§ **Saved entries**:
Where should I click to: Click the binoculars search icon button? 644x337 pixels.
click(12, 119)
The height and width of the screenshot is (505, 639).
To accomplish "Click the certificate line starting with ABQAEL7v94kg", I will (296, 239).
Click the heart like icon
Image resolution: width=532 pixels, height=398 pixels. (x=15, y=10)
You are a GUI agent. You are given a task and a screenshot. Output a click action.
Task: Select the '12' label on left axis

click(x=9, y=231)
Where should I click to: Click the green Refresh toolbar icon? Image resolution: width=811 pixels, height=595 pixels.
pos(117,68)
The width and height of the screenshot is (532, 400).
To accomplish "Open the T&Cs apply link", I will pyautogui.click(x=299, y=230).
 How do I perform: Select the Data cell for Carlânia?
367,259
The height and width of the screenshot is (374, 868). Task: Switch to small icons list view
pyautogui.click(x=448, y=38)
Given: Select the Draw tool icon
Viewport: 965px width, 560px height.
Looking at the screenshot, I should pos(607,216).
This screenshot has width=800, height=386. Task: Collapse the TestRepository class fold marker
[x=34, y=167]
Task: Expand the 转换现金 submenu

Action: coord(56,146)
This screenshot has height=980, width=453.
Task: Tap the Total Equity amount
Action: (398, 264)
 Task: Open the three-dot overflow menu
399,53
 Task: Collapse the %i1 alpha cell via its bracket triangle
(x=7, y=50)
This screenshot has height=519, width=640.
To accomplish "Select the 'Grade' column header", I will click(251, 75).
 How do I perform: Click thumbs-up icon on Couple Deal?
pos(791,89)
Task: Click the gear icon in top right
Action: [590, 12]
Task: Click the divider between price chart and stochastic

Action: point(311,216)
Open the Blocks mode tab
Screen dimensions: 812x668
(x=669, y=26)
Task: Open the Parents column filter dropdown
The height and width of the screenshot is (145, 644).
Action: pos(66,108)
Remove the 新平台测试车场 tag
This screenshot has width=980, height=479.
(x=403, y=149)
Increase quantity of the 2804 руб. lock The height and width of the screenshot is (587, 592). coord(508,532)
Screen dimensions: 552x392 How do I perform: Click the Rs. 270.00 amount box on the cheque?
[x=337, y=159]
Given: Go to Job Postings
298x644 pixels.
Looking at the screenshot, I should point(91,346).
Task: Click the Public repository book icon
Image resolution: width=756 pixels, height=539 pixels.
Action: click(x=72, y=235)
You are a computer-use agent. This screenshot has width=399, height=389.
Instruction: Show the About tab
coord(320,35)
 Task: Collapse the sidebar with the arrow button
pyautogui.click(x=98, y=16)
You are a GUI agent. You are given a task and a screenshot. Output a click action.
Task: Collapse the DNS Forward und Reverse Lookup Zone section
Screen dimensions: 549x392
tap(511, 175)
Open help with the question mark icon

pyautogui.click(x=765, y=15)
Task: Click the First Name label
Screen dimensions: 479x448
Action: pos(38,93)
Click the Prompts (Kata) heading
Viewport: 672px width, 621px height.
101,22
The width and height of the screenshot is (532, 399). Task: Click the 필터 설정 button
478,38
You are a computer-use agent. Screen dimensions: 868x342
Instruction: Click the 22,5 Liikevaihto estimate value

§ **To do**:
Give back only the lines from the one containing "Given: Go to Job Postings" through the final line of the entries above, exactly as written, both included.

§ **Output below**:
Given: Go to Job Postings
298x644 pixels.
Looking at the screenshot, I should point(91,346).
Task: Click the Public repository book icon
Image resolution: width=756 pixels, height=539 pixels.
Action: click(x=72, y=235)
You are a computer-use agent. This screenshot has width=399, height=389.
Instruction: Show the About tab
coord(320,35)
 Task: Collapse the sidebar with the arrow button
pyautogui.click(x=98, y=16)
You are a GUI agent. You are given a task and a screenshot. Output a click action.
Task: Collapse the DNS Forward und Reverse Lookup Zone section
Screen dimensions: 549x392
tap(511, 175)
Open help with the question mark icon

pyautogui.click(x=765, y=15)
Task: Click the First Name label
Screen dimensions: 479x448
Action: pos(38,93)
Click the Prompts (Kata) heading
Viewport: 672px width, 621px height.
101,22
The width and height of the screenshot is (532, 399). Task: Click the 필터 설정 button
478,38
You are a computer-use agent. Screen dimensions: 868x342
Instruction: Click the 22,5 Liikevaihto estimate value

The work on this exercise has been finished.